*** TASK INPUTS Section Begins ***

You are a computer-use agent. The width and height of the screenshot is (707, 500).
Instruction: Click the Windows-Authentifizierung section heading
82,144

*** TASK INPUTS Section Ends ***
*** TASK INPUTS Section Begins ***

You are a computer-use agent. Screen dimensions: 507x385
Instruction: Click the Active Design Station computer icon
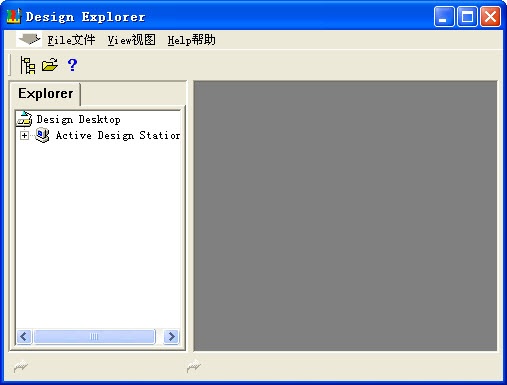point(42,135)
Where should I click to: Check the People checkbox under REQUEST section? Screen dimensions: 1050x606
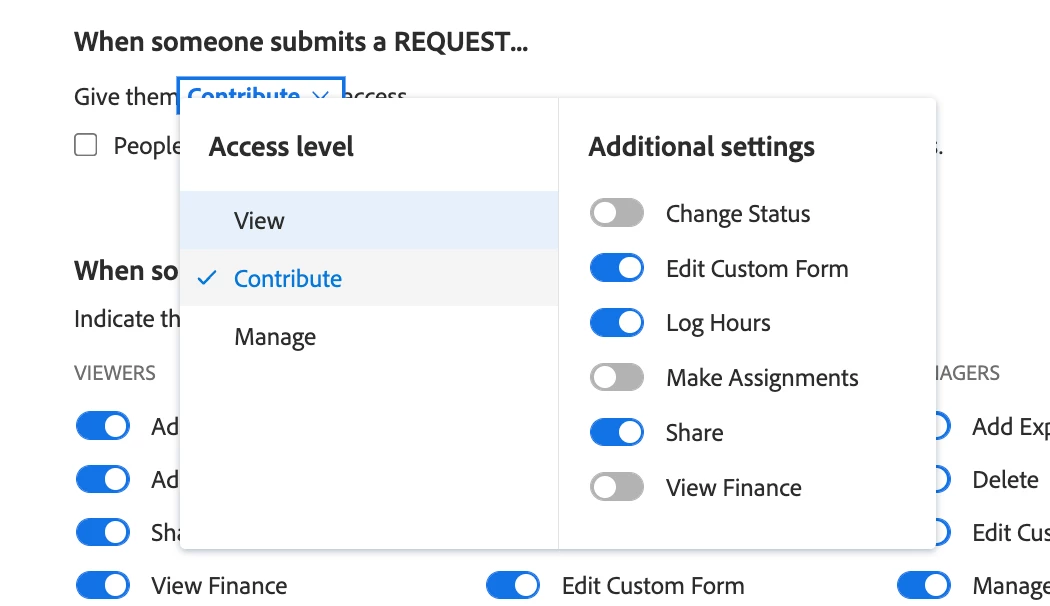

*** TASK INPUTS Section Ends ***

ABOUT THIS EXERCISE ::
Using the entries above, repeat exactly the lines from the one with "Instruction: Click the Active" to the one with "Where should I", both included, and leave the pictures behind.

RESULT ::
Instruction: Click the Active Design Station computer icon
point(42,135)
Where should I click to: Check the People checkbox under REQUEST section? Screen dimensions: 1050x606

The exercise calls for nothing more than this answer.